Question

1. Draw out the SAR of the quinazoline scaffold from this section (EGF-R kinase inhibitors) and show all the resulting features

2. Draw out the SAR diagram of the fused ring analysis of the quinazoline scaffold (EGF-R kinase inhibitors) from this section and show all the resulting features

3. In the analysis of different analogues from the quinazoline EGF-R kinase inhibitors a significant difference was shown by the introduction of a second nitrogen atom into the aromatic ring. Draw out the structures and use electron pushing arrows to explain the effect. Note: you may have to consult a chemistry textbook (1st year will do) and/or the attached paper below. Explain also why the most potent analogue resulted.

4. Draw out a SAR diagram of the salicylamide inhibitors of scytalone dehydratase. Point out the dominant feature(s) observed in the section and also all the potential other interactions suggested by the chemical structures.

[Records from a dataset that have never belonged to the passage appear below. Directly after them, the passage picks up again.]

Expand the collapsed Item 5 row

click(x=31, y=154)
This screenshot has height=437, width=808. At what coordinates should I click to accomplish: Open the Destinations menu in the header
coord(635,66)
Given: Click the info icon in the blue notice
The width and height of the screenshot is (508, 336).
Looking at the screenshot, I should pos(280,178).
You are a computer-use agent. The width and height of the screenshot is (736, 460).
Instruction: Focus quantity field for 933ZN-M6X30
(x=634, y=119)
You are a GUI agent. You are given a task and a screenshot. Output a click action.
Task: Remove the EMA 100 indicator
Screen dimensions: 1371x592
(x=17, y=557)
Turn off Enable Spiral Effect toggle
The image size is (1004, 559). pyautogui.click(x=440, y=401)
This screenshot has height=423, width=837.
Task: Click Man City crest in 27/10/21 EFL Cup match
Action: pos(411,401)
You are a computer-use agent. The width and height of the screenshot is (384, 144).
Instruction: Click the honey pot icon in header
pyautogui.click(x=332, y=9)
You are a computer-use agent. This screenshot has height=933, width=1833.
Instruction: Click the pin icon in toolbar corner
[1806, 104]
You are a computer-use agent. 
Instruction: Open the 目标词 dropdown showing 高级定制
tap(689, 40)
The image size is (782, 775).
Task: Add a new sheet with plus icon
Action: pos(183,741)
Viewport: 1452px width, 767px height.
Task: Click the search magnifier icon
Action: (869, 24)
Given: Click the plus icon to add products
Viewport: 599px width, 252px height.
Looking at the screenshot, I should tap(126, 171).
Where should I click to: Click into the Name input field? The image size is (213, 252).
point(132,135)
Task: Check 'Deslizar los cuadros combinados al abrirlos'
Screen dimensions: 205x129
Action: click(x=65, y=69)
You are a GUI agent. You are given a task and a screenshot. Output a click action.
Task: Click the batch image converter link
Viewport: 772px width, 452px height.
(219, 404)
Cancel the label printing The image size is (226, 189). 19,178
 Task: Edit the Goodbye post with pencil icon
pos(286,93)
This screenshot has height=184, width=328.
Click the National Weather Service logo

5. In the development of a potent carbonic anhydrase inhibitor what important discoveries were made as a) regards the bioactive conformations? b) what modifications were made to enhance the binding?

Answer 1

1.

The substituent in the C-4 position in the quinazoline scaffold is to inhibit the tyrosine kinase activity of the epidermal growth factor receptor (EGF-R). This shows structure-activity relationship (SAR) for the basic ring system, with quinazoline as the preferred chromophore and benzylamino and anilino as the preferred side chains. In the 4-anilino series, substitution on the 3-position of the phenyl ring with small lipophilic electron-withdrawing groups provide the analogs with enhanced potency. For example, a more active 4-(3-bromophenyl)amino series, electron-donating groups (NH₂, OMe) at the 6- or 7-position increases activity, in a pattern consistent with a requirement for high electron density in the vicinity of the 8-position of the quinazoline ring.